■ What to do ■
Return each line exactly, from the one that has "Task: Open the" through the end of the entries, both ends included. Pictures do not belong.

■ Stored data entries ■
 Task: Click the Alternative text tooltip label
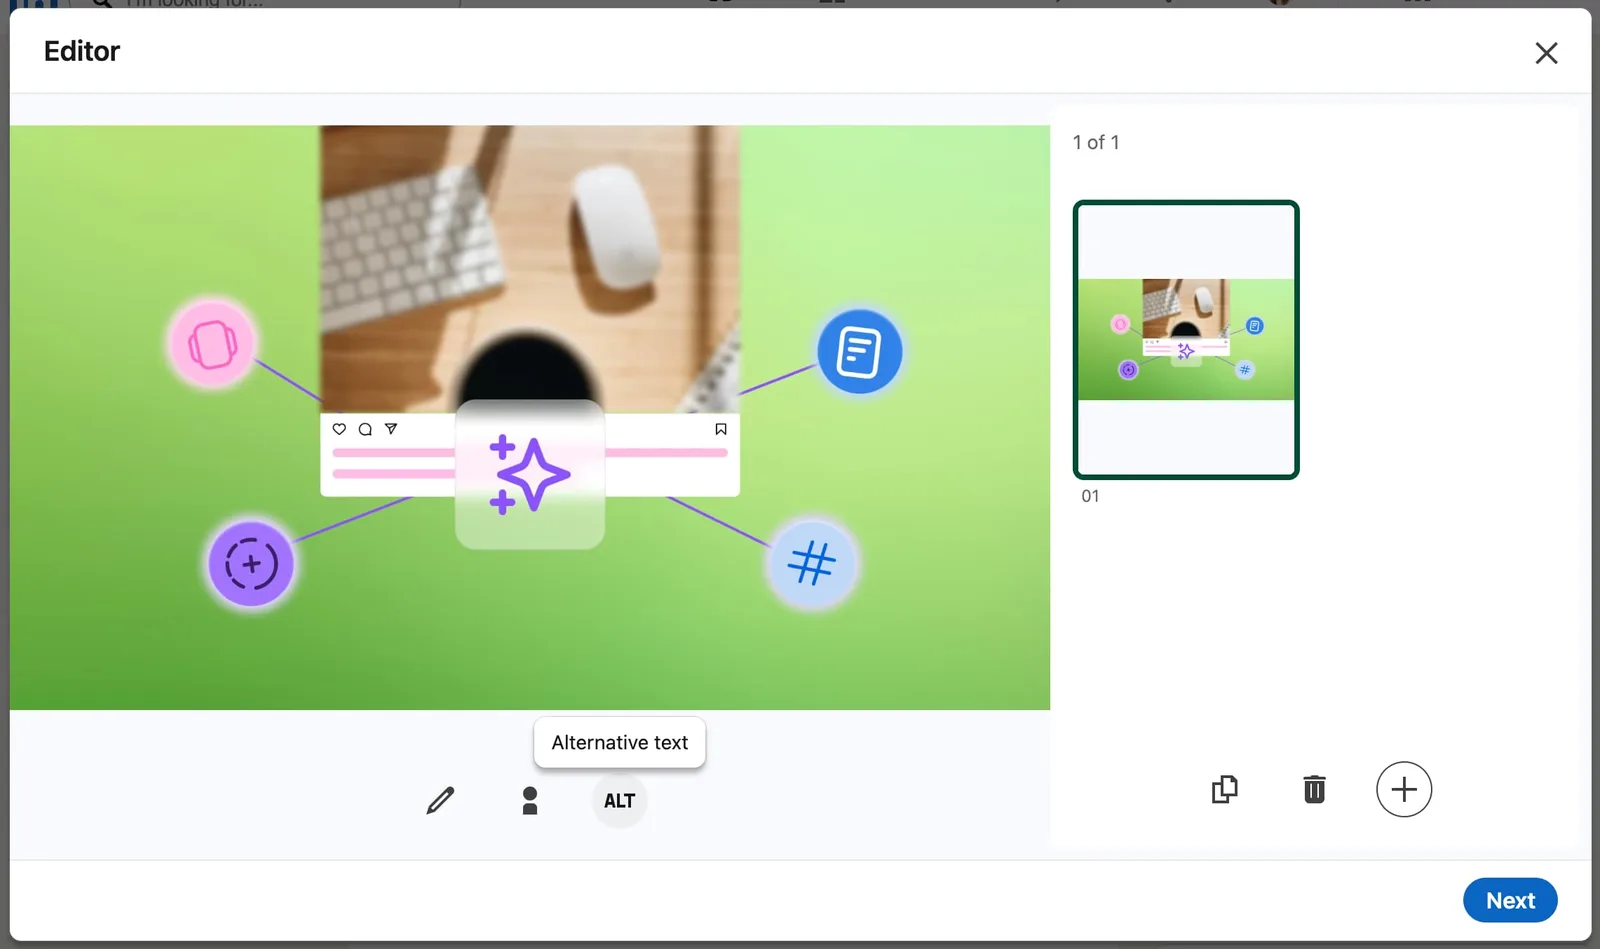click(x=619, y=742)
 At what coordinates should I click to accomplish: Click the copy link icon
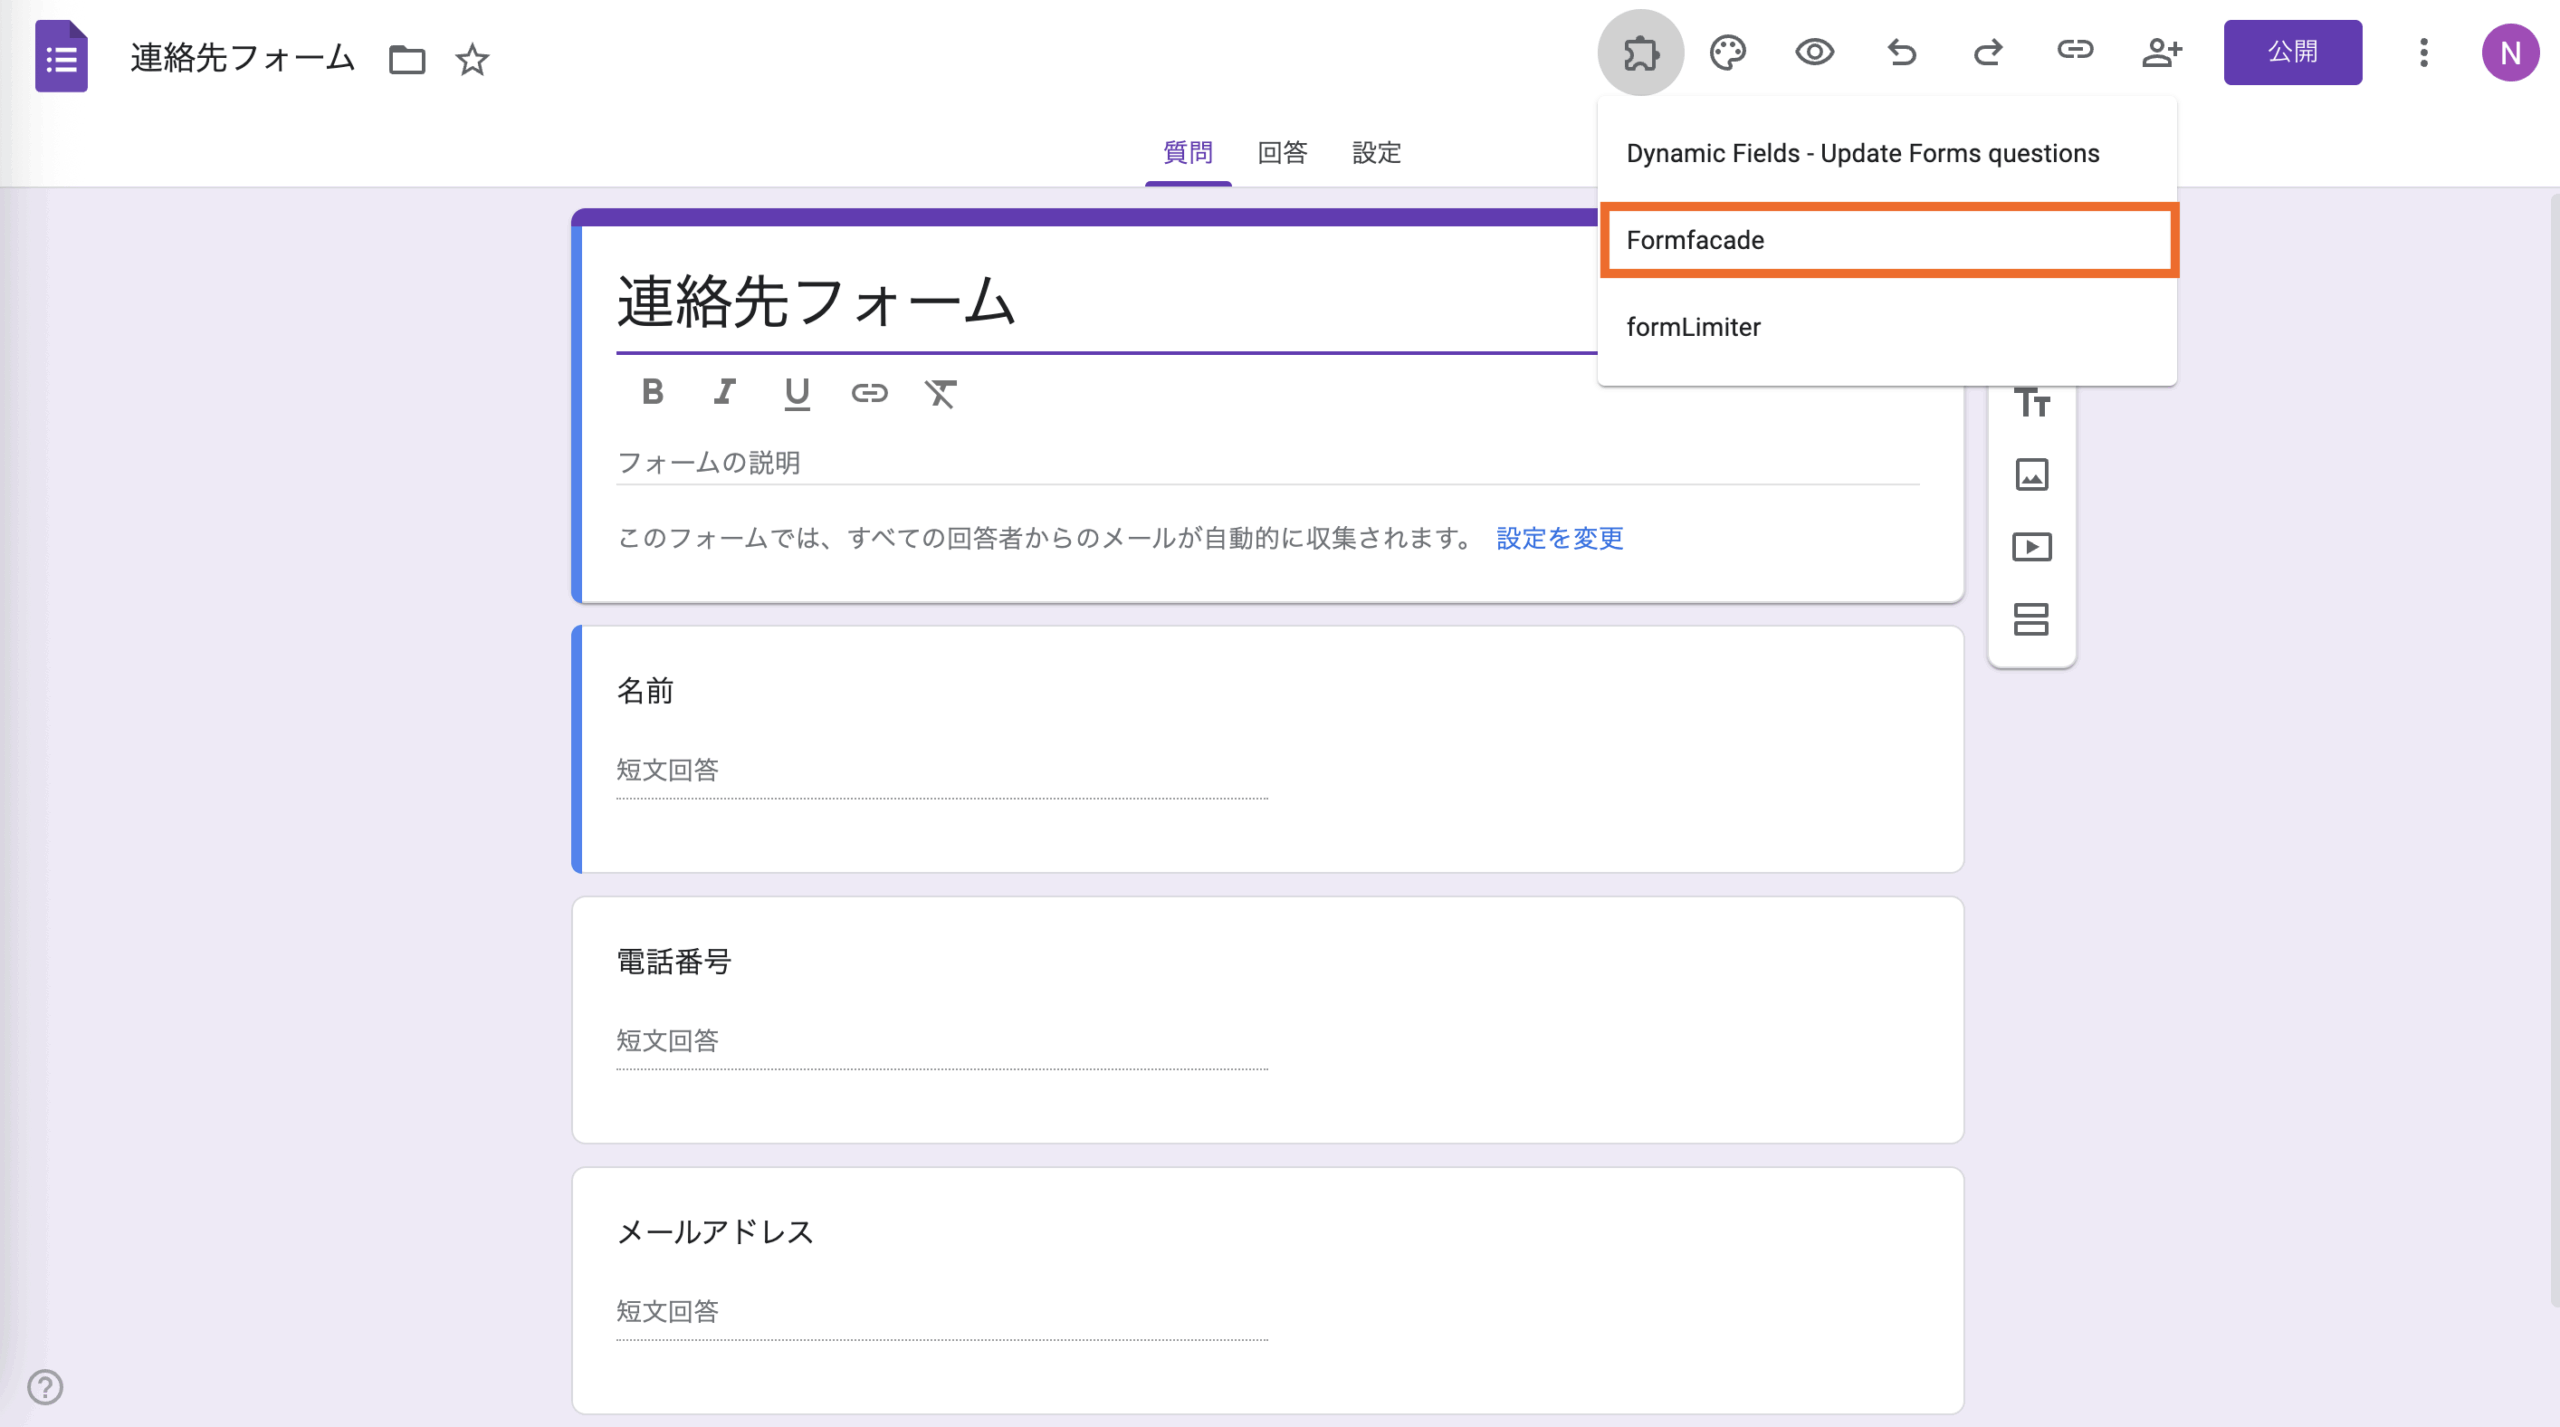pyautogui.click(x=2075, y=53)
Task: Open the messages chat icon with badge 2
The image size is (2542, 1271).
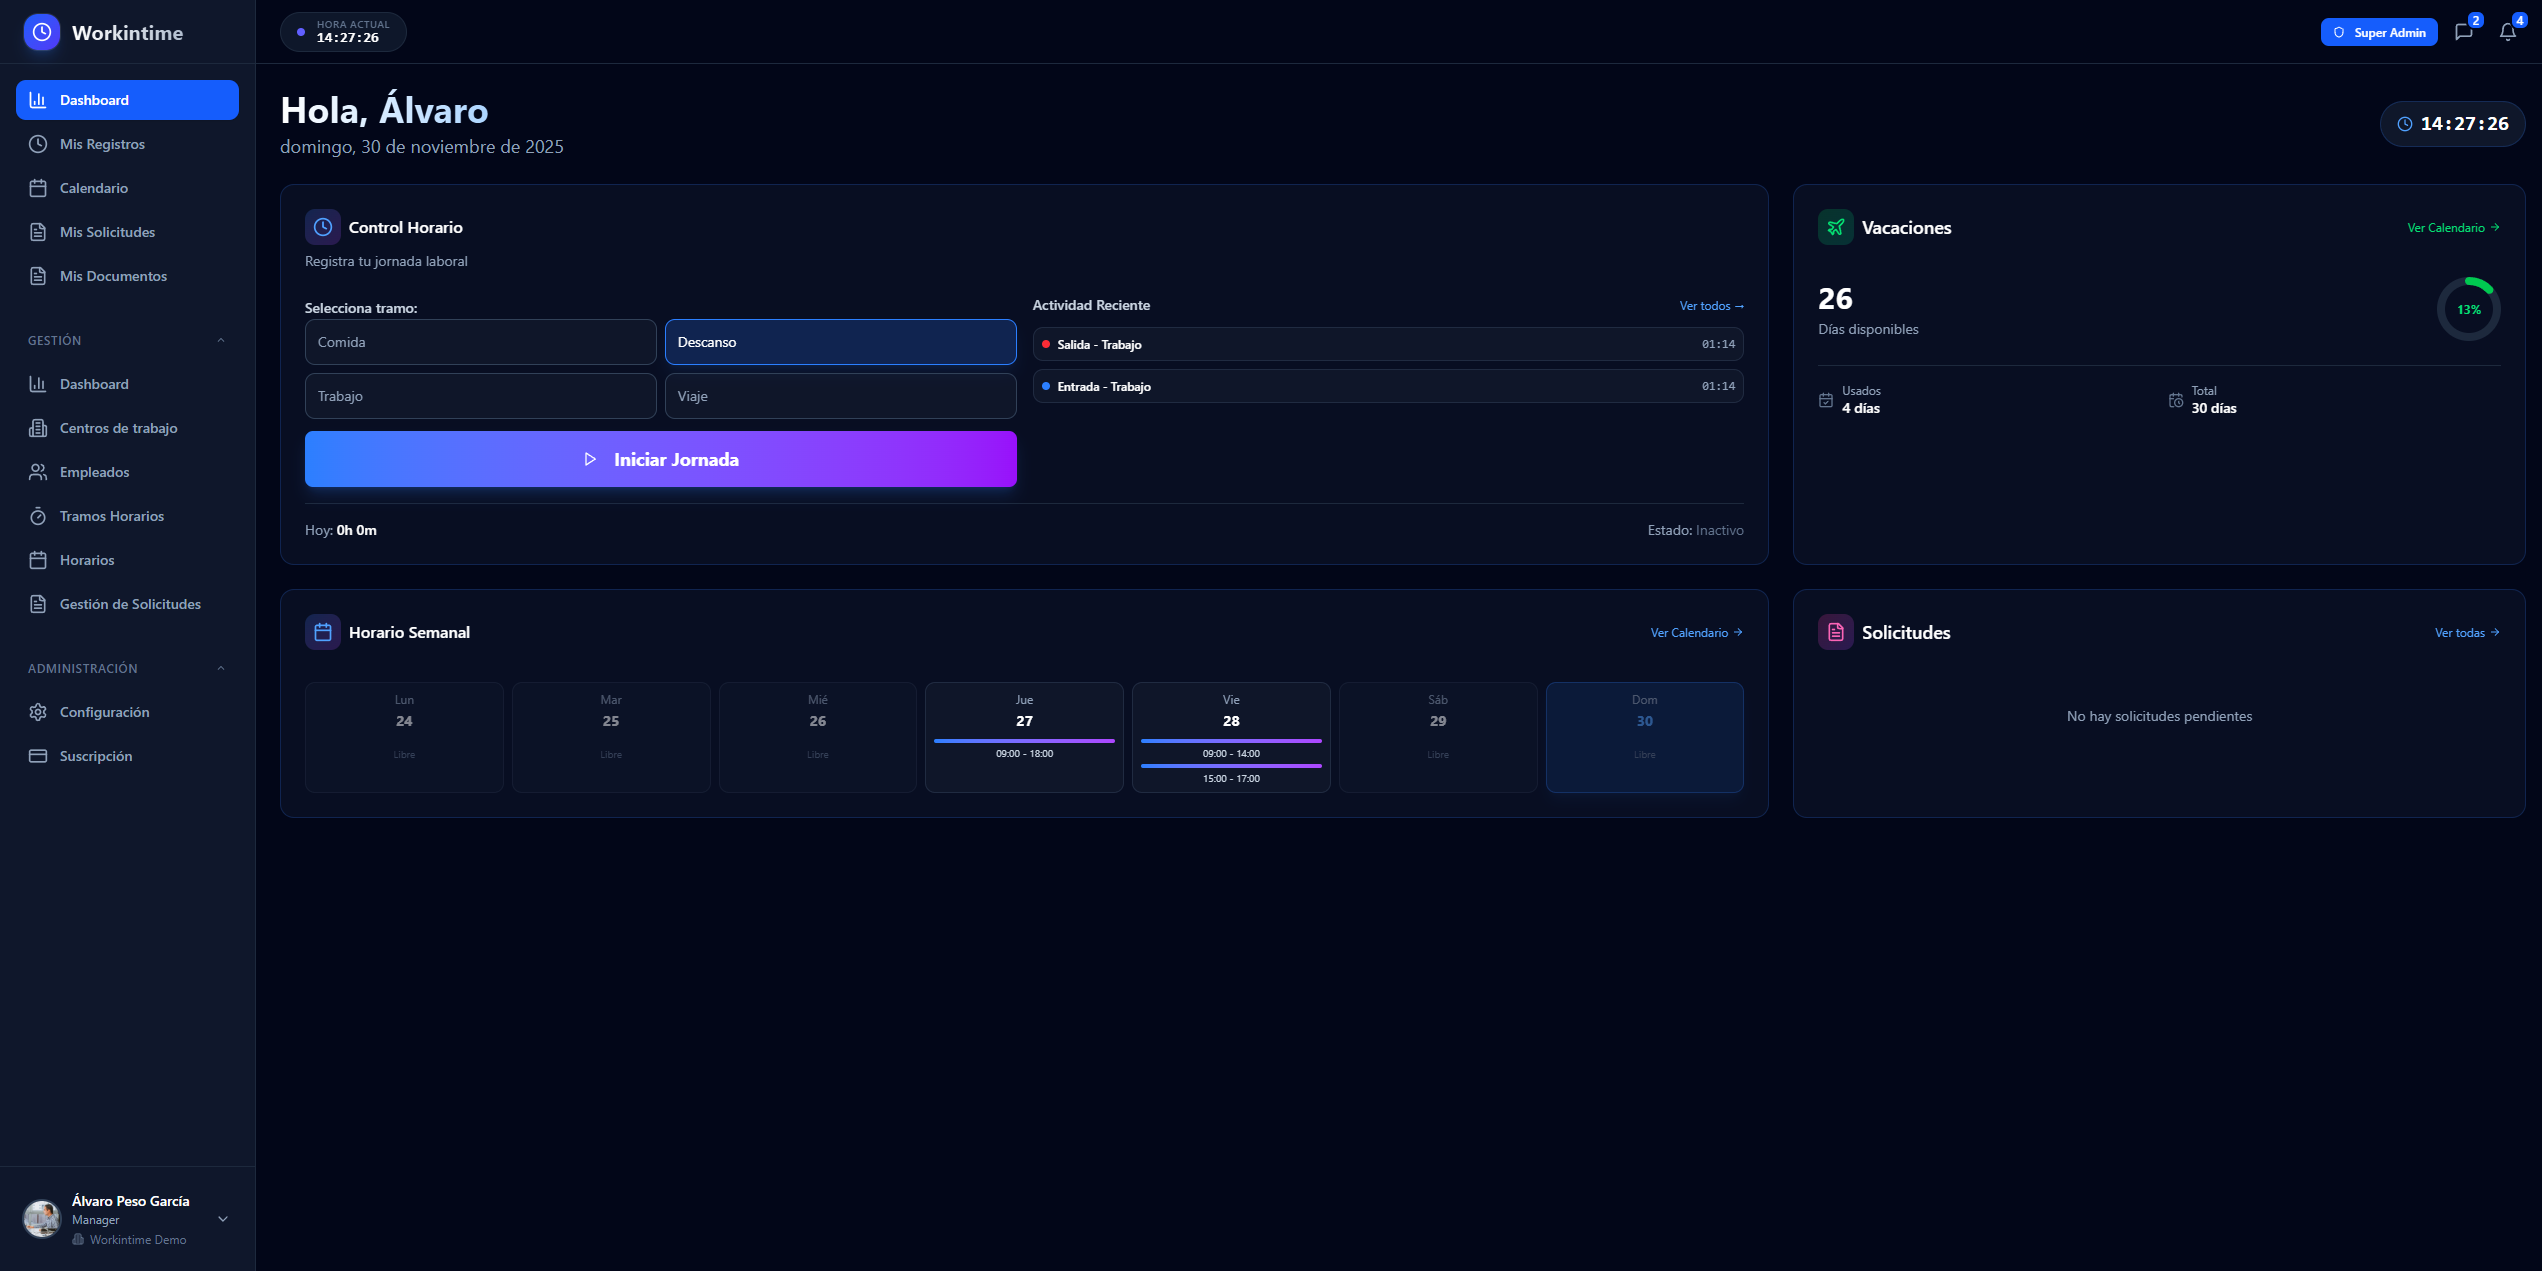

■ Solution to this task ■
Task: Open the messages chat icon with badge 2
The image size is (2542, 1271).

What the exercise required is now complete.